# how can i make floater hubcaps ?



## mid-tex rollers (Jun 27, 2006)

dos any body knows how to make floater hub caps? like they did back in the days. i think in the 50's


----------



## mid-tex rollers (Jun 27, 2006)

im trying to do something like this
http://www.youtube.com/watch?v=S_7azyhSRSI


----------



## Harley Starr (Sep 18, 2008)

> _Originally posted by mid-tex rollers_@Jul 18 2010, 11:53 AM~18074024
> *im trying to do something like this
> http://www.youtube.com/watch?v=S_7azyhSRSI
> *


That shit looks PIMP!!!! But he has the idea just needs the how to :biggrin:


----------



## 83kaddy (Jun 28, 2007)

i thought you were just being stupid but now i see what your talking about,that shit looks bad-ass!!!


----------



## BIG RED (Dec 6, 2005)

From what I've seen it something you make at home. I know you drill the center of the spindel and tap it. Build a bracket that bolts to the spindel and holds the hub cap off the rim a lil bit. Also I think you would have to trim the clips off the back of the hub cap so they can not catch the rim while driving.


----------



## brian84corvette (Nov 22, 2009)

and get valve stems that dont poke out where it would interfere with that hubcap there also....


----------



## 79 cutty (Sep 27, 2005)

IF they are anything like "floaters" all that is done is the same spinning assembly that is used on spinning rims, and then they add weights to the bottom of the spinner.
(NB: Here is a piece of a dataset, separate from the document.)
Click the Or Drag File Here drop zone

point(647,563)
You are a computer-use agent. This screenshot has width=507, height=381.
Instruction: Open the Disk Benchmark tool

You could try and look for a set of spinning wire wheels and modify them to fit your application, then just add wheel weights to the bottom of your hub caps.


----------



## baggedout81 (Jan 5, 2009)

http://www.google.com/search?client=safari...=UTF-8&oe=UTF-8


----------



## Esoteric (Feb 4, 2010)

> _Originally posted by 79 cutty_@Jul 20 2010, 05:47 AM~18090571
> *IF they are anything like "floaters" all that is done is the same spinning assembly that is used on spinning rims, and then they add weights to the bottom of the spinner.
> 
> You could try and look for a set of spinning wire wheels and modify them to fit your application, then just add wheel weights to the bottom of your hub caps.
> *


no its not the same


----------



## BIG RED (Dec 6, 2005)

> _Originally posted by 79 cutty_@Jul 20 2010, 06:47 AM~18090571
> *IF they are anything like "floaters" all that is done is the same spinning assembly that is used on spinning rims, and then they add weights to the bottom of the spinner.
> 
> You could try and look for a set of spinning wire wheels and modify them to fit your application, then just add wheel weights to the bottom of your hub caps.
> *





> _Originally posted by Esoteric_@Jul 20 2010, 03:01 PM~18094015
> *no its not the same
> *


Like he said not the same. Caps that are set up that way allways move and do not look as good.


----------